Siva l'invisible, George Méliès, 1903, France.

 

Les invisibles, Gaston Velle et Gabriel Moreau, 1905, France

 

The Invisible Button, Dave Aylott, 1908, Grande-Bretagne.

 

The Invisible Fluid, Wallace Mc Cutcheon, 1908, Etats-Unis.

 

Invisibility, Lewin Fitzamon et Cecil Hepworth, 1909, Grande-Bretagne.

 

The invisible Dog, Walter R.Booth, 1909, Grande-Bretagne.

 

L'homme invisible (An Invisible Thief), Ferdinand Zecca, 1909, France.

 

Le cycliste invisible, George Méliès, 1912, France.

 

The Black Box, Otis Turner (serial), 1915, Etats-Unis.

 

Her invisible Husband, Matt Moore, 1916, Etats-Unis.

L'histoire : Un mari, rendu invisible par un magicien, assiste au mariage de sa veuve, car ayant disparu tout le monde le croit mort. Furieux, le mari invisible s'aperçevra tardivement qu'il faisait un rêve dû à un coma éthylique!

 

Die Niebelungen, Fritz Lang, 1923, Allemagne.

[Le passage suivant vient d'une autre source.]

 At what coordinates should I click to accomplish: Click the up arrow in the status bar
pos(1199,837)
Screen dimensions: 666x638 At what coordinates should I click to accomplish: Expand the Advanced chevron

Scénario : Thea Von Harbou. Directeurs de la photo : Carl Hoffman, Gunter Rittau et Walter Ruttman.

 

L'homme invisible (The Invisible Man), James Whale, 1933, Etats-Unis.

 

Topper (Le couple invisible), Norman Z.McLeod, 1937, Etats-Unis.

 

Topper take a Trip (Fantômes en croisière), Norman Z.McLeod, 1939, Etats-Unis.

 

Le retour de l'homme invisible (The Invisible Man returns), Joe May, 1940, Etats-Unis.

 

La femme invisible (The Invisible Woman), Edward Sutherland, 1941, Etats-Unis.

 

Topper returns (Le retour de Topper), Roy Del Ruth, 1941, Etats-Unis.

 

Dick Tracy vs Crime Inc., William Whitney (serial en 15 épisodes), 1941, Etats-Unis. D'après le personnage de la bande dessinée de Chester Gould. Le célèbre détective Dick Tracy affronte un gangster ayant le pouvoir de devenir invisible dans un film à épisodes assez spectaculaire. 

 

Invisible Ghost, Joseph H.Lewis, 1941, Etats-Unis.

 

L'homme invisible contre la Gestapo, Edwin L.Marin, 1942, Etats-Unis.

 

Invisible Man's Revenge, Ford Beebe, 1944, Etats-Unis.

 

Deux nigauds contre l'homme invisible (Abbott and Costello Meet the Invisible Man), Charles Lamont, 1951, Etats-Unis.